BEGIN THE INPUT

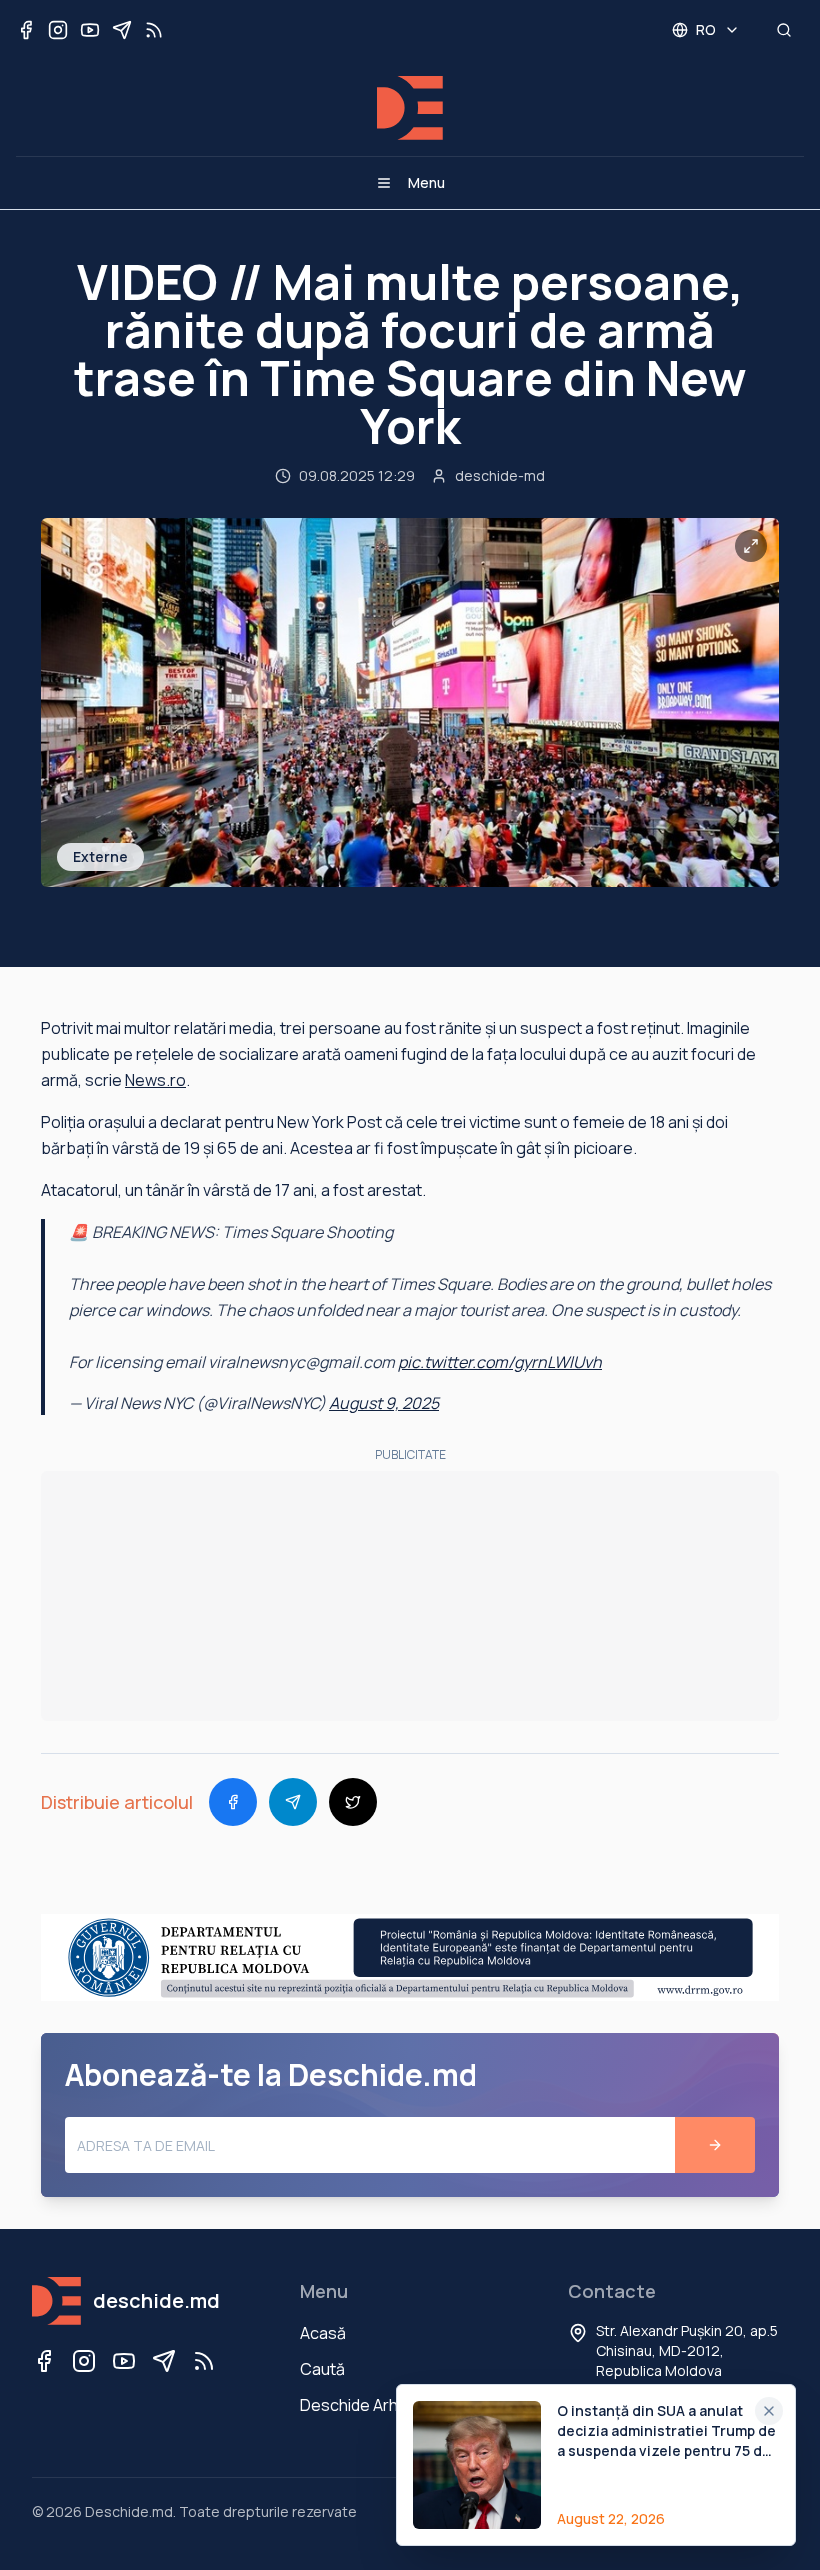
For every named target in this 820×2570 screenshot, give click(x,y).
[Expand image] (751, 546)
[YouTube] (124, 2361)
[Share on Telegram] (293, 1802)
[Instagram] (84, 2361)
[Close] (769, 2411)
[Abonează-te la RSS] (154, 30)
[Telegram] (164, 2361)
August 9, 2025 (384, 1403)
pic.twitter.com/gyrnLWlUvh (500, 1362)
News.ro (155, 1080)
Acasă (323, 2333)
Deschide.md (129, 2511)
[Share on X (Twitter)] (353, 1802)
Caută (322, 2369)
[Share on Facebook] (233, 1802)
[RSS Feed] (204, 2361)
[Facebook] (44, 2361)
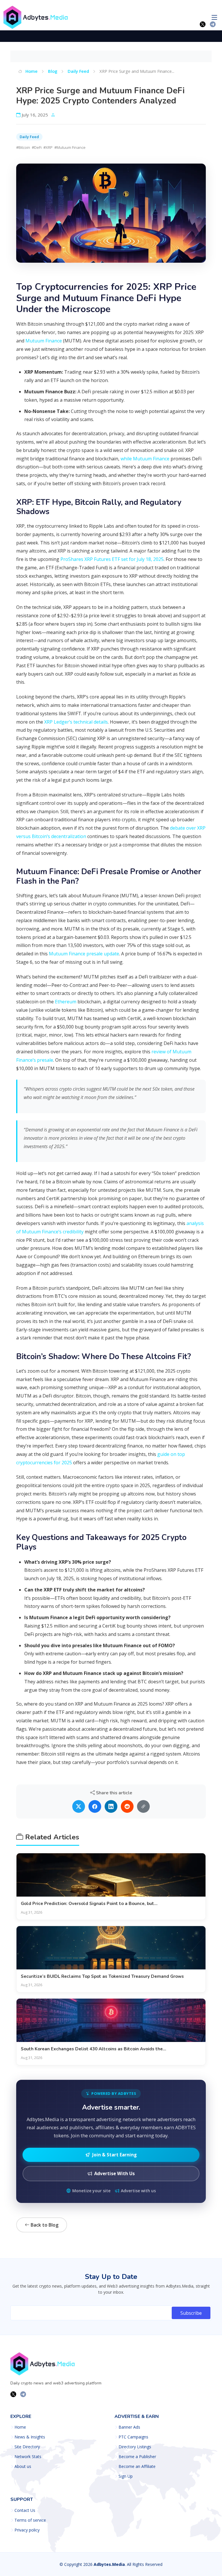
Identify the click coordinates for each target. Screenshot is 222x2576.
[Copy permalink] (143, 1806)
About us (22, 2466)
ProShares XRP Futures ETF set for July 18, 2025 (112, 559)
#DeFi (37, 147)
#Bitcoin (23, 147)
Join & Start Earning (114, 2155)
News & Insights (29, 2437)
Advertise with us (138, 2190)
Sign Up (126, 2476)
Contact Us (24, 2510)
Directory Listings (135, 2447)
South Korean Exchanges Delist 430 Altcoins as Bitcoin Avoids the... (93, 2049)
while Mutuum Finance (145, 458)
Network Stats (27, 2457)
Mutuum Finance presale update (84, 953)
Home (31, 71)
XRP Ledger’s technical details (76, 722)
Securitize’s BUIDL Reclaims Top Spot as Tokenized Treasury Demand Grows (102, 1976)
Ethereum (65, 1001)
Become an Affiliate (137, 2466)
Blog (52, 71)
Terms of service (30, 2520)
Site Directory (27, 2447)
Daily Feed (78, 71)
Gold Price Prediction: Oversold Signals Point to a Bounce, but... (89, 1903)
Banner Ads (129, 2427)
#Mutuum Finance (70, 147)
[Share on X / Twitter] (78, 1806)
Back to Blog (43, 2225)
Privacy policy (27, 2530)
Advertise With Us (114, 2173)
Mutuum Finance (43, 341)
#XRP (48, 147)
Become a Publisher (137, 2457)
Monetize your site (91, 2190)
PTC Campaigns (133, 2437)
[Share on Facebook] (94, 1806)
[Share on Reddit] (127, 1806)
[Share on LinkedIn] (111, 1806)
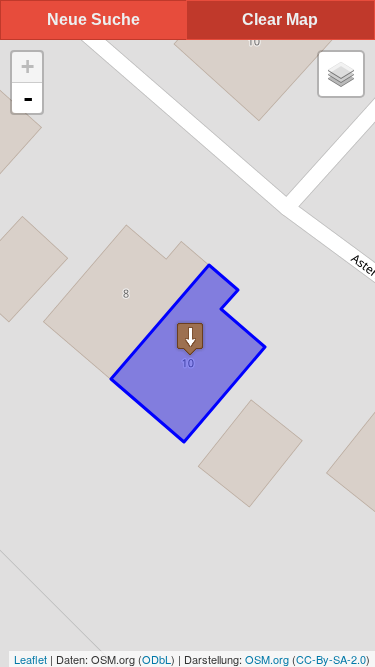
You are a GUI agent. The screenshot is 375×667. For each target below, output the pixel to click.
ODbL (156, 659)
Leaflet (30, 659)
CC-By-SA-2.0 (331, 659)
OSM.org (267, 659)
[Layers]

END THE INPUT

**THE TASK:** All that is needed is the data above, repeated exactly, without the pictures.

**RESULT BELOW:**
For every named target in this 820×2570 screenshot, give click(x,y).
[Expand image] (751, 546)
[YouTube] (124, 2361)
[Share on Telegram] (293, 1802)
[Instagram] (84, 2361)
[Close] (769, 2411)
[Abonează-te la RSS] (154, 30)
[Telegram] (164, 2361)
August 9, 2025 (384, 1403)
pic.twitter.com/gyrnLWlUvh (500, 1362)
News.ro (155, 1080)
Acasă (323, 2333)
Deschide.md (129, 2511)
[Share on X (Twitter)] (353, 1802)
Caută (322, 2369)
[Share on Facebook] (233, 1802)
[RSS Feed] (204, 2361)
[Facebook] (44, 2361)
Identify the click coordinates for each target. Screenshot is 222x2576.
[Copy permalink] (143, 1806)
About us (22, 2466)
ProShares XRP Futures ETF set for July 18, 2025 (112, 559)
#DeFi (37, 147)
#Bitcoin (23, 147)
Join & Start Earning (114, 2155)
News & Insights (29, 2437)
Advertise with us (138, 2190)
Sign Up (126, 2476)
Contact Us (24, 2510)
Directory Listings (135, 2447)
South Korean Exchanges Delist 430 Altcoins as Bitcoin Avoids the... (93, 2049)
while Mutuum Finance (145, 458)
Network Stats (27, 2457)
Mutuum Finance presale update (84, 953)
Home (31, 71)
XRP Ledger’s technical details (76, 722)
Securitize’s BUIDL Reclaims Top Spot as Tokenized Treasury Demand Grows (102, 1976)
Ethereum (65, 1001)
Become an Affiliate (137, 2466)
Blog (52, 71)
Terms of service (30, 2520)
Site Directory (27, 2447)
Daily Feed (78, 71)
Gold Price Prediction: Oversold Signals Point to a Bounce, but... (89, 1903)
Banner Ads (129, 2427)
#Mutuum Finance (70, 147)
[Share on X / Twitter] (78, 1806)
Back to Blog (43, 2225)
Privacy policy (27, 2530)
Advertise With Us (114, 2173)
Mutuum Finance (43, 341)
#XRP (48, 147)
Become a Publisher (137, 2457)
Monetize your site (91, 2190)
PTC Campaigns (133, 2437)
[Share on Facebook] (94, 1806)
[Share on Reddit] (127, 1806)
[Share on LinkedIn] (111, 1806)
You are a GUI agent. The screenshot is 375×667. For each target below, output the pixel to click.
ODbL (156, 659)
Leaflet (30, 659)
CC-By-SA-2.0 (331, 659)
OSM.org (267, 659)
[Layers]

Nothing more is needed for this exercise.